## Objective
List the lines from the one containing "Given: Click the" up to and including the one containing "[x=47, y=500]" as a numbered list, omitting blank lines. Leave the pictures out of your answer.

## Excerpted data
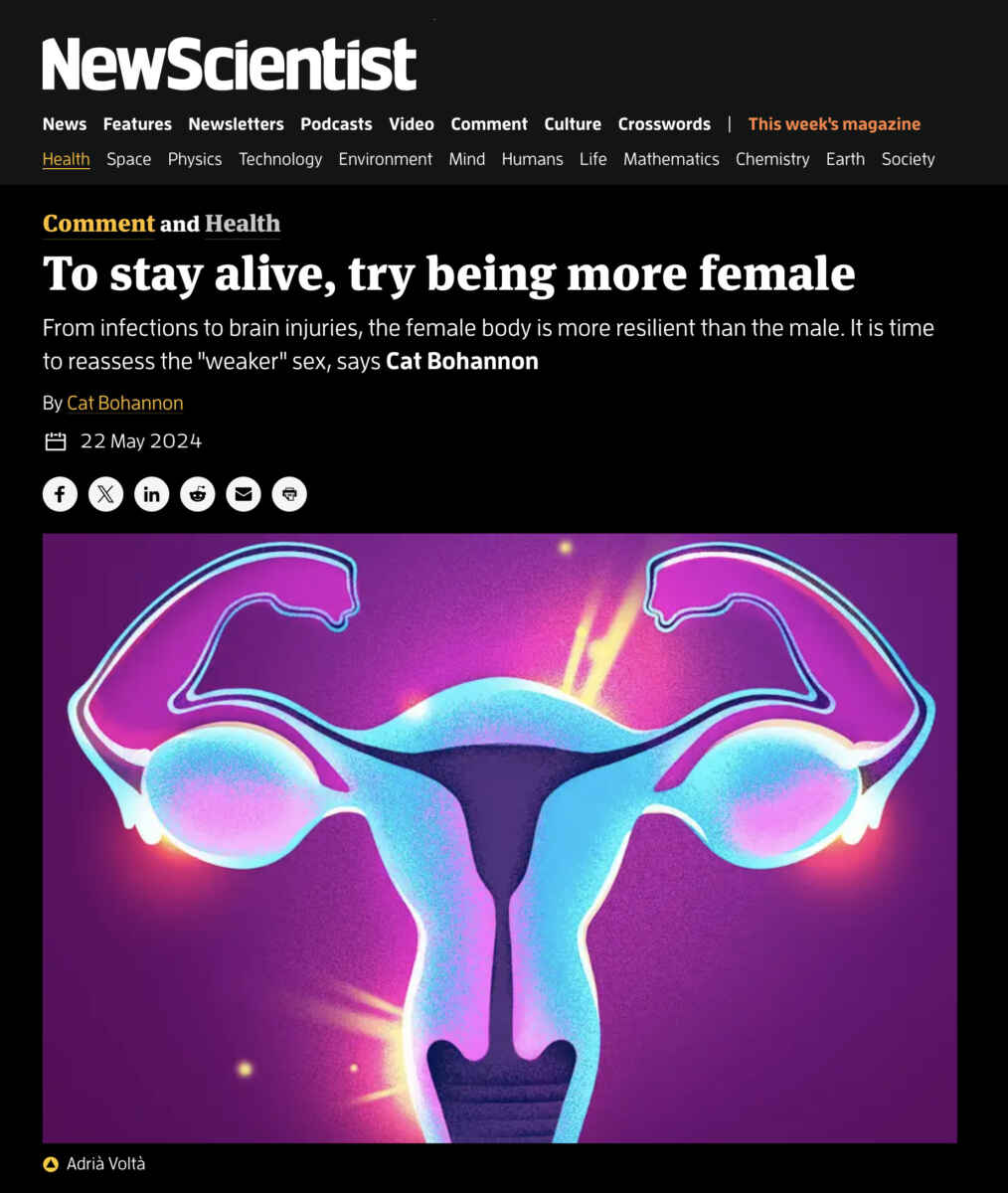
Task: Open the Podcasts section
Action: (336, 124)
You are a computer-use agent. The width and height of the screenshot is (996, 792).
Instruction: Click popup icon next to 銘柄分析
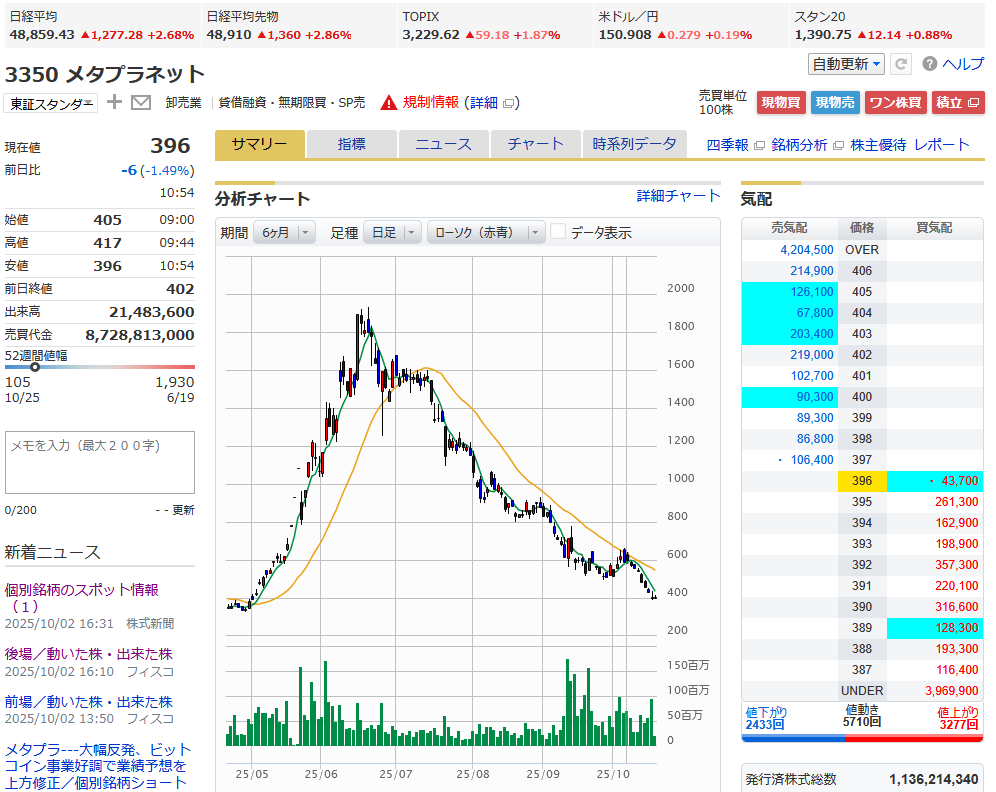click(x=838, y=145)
--
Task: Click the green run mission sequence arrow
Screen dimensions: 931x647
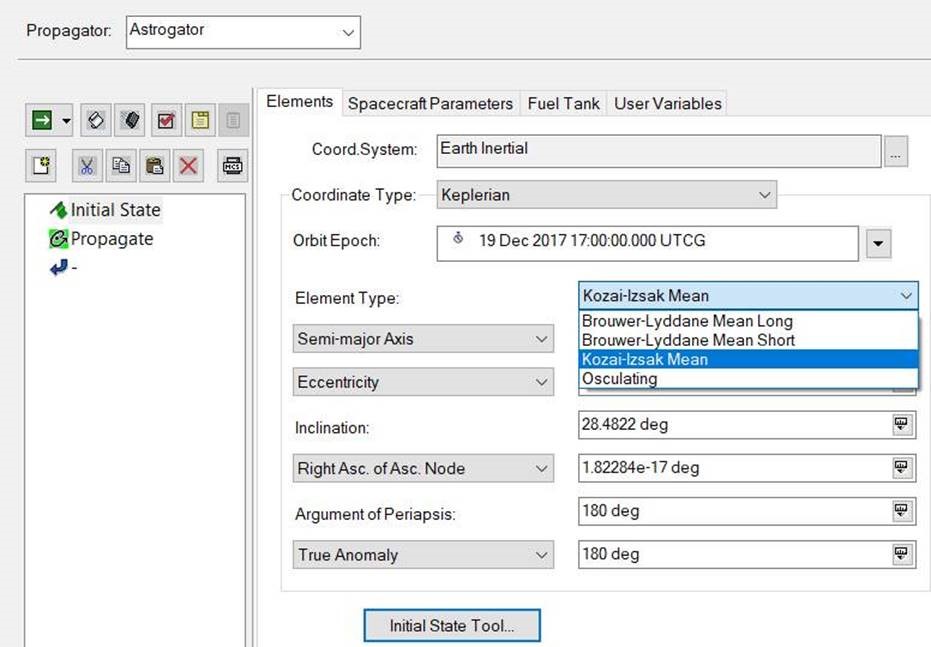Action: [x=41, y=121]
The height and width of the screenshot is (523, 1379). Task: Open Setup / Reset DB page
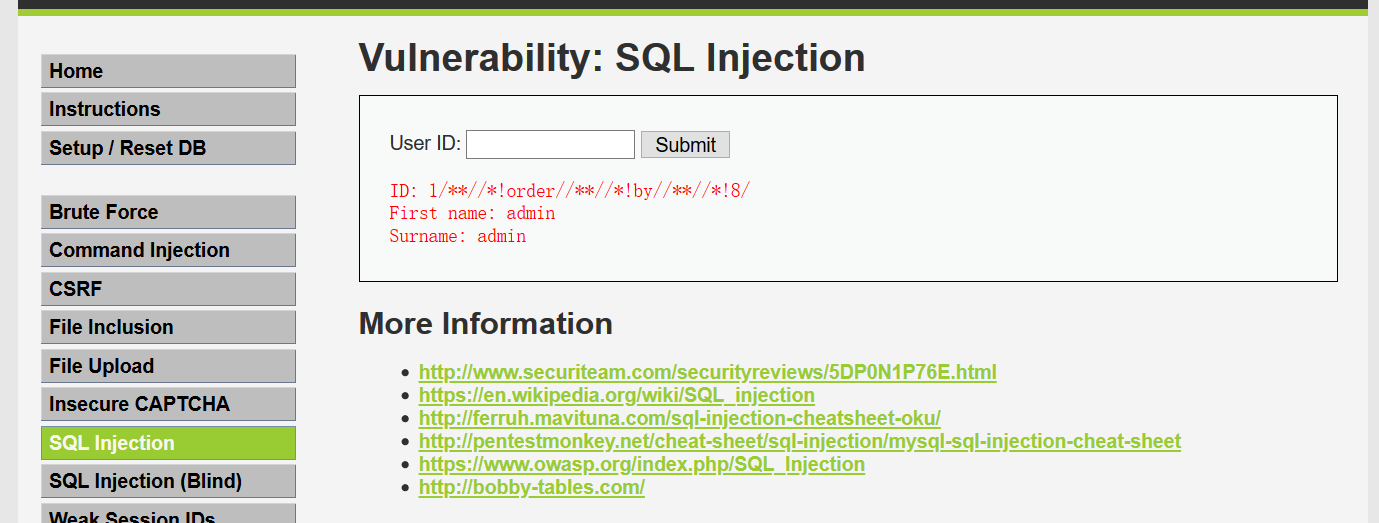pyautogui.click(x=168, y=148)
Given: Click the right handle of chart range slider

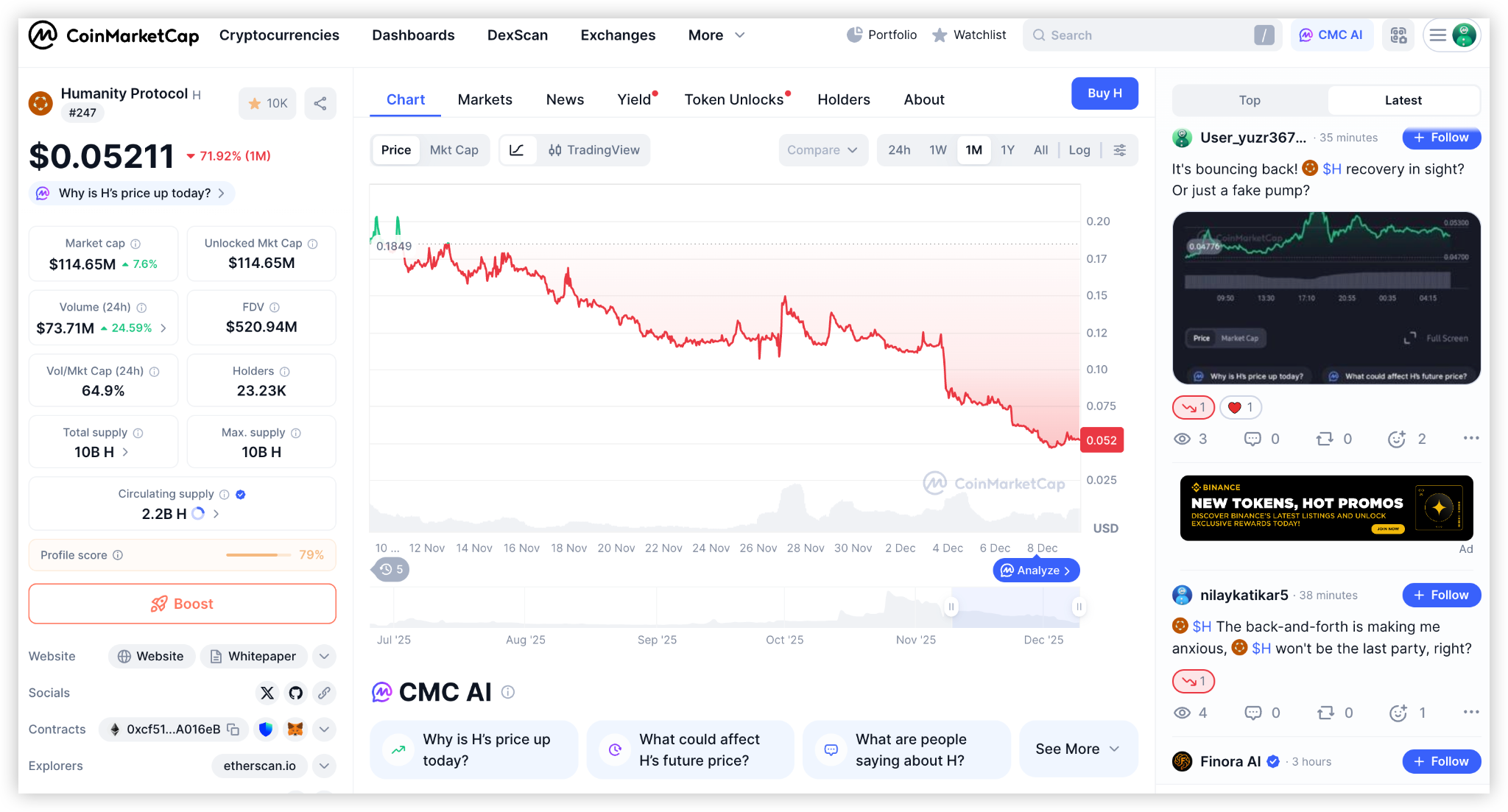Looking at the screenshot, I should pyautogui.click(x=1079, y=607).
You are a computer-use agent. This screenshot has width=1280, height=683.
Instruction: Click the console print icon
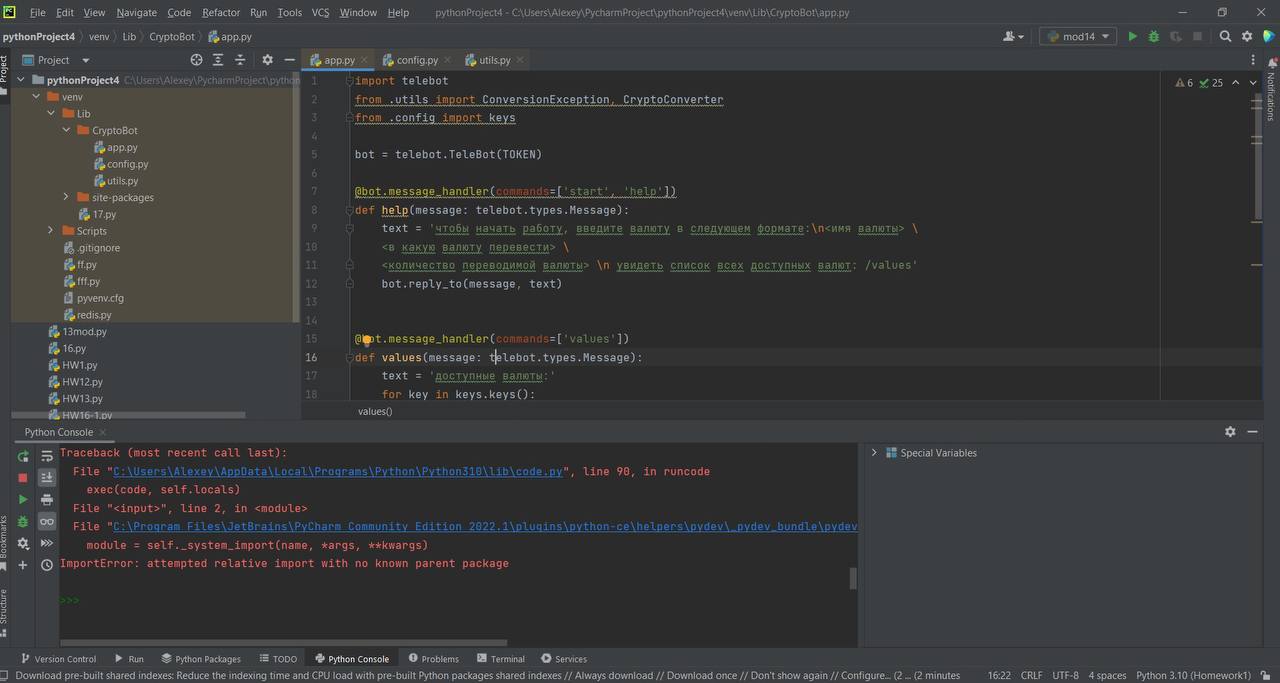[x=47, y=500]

## Worked solution
1. Given: Click the right handle of chart range slider
2. Looking at the screenshot, I should pyautogui.click(x=1079, y=607).
3. You are a computer-use agent. This screenshot has width=1280, height=683.
4. Instruction: Click the console print icon
5. [x=47, y=500]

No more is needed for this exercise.